>> start DOCUMENT SEGMENT
December 29, 2006 By Fausta

Saddam to hang at 10PM EST

A top Iraqi official said Saddam will be executed before 10 p.m. EST Friday.

I certainly hope al-Jazeera carries the execution. This is why:
Earlier this year when I went to listen to Dan Senor, one of the main points he made was that

Arab Muslims are voting and holding their governments accountable; al-Jazeera and al-Arabiya have broadcast this around the regions… This is very powerful and very important.

Specifically, on Saddam’s trial, he stated,

The trial sends a message to almost every ruler who identifies with Saddam. The only thing that never happened is the governments to be held accountable – until now. The trial’s being aired by al-Jazeera and al-Arabiya. Senor spent half a day with one of Saddam’s attorneys and was told that other area rulers are terrified, and particularly mentioned Al-Assad.

One dramatic development in the trial in recent days was Saddam’s admission that he was responsible for the 1981 assassination of a small Sunni town where 150 people killed and the town was razed.
>> end DOCUMENT SEGMENT
>> start SUPPLIED MATERIAL
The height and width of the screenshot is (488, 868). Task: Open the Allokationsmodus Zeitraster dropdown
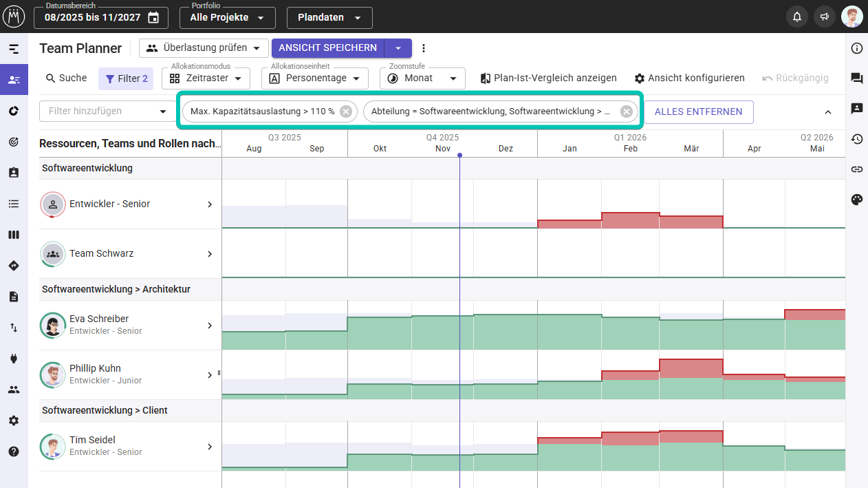206,78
>> end SUPPLIED MATERIAL
## TO BE DONE
a. Answer these questions using the blog post on Saddam's execution:
(i) By what time did a top Iraqi official say Saddam will be executed?
(ii) Which two broadcasters are named as airing Saddam's trial?
(iii) Which ruler did one of Saddam's attorneys particularly mention as terrified?
b. From the blog post on Saddam's execution, extract the passage starting with "The trial sends" and going on through "town was razed.".

## RESULTS IN ORDER
a.
(i) Before 10 p.m. EST Friday.
(ii) Al-Jazeera and al-Arabiya.
(iii) Al-Assad.

b.
The trial sends a message to almost every ruler who identifies with Saddam. The only thing that never happened is the governments to be held accountable – until now. The trial’s being aired by al-Jazeera and al-Arabiya. Senor spent half a day with one of Saddam’s attorneys and was told that other area rulers are terrified, and particularly mentioned Al-Assad.

One dramatic development in the trial in recent days was Saddam’s admission that he was responsible for the 1981 assassination of a small Sunni town where 150 people killed and the town was razed.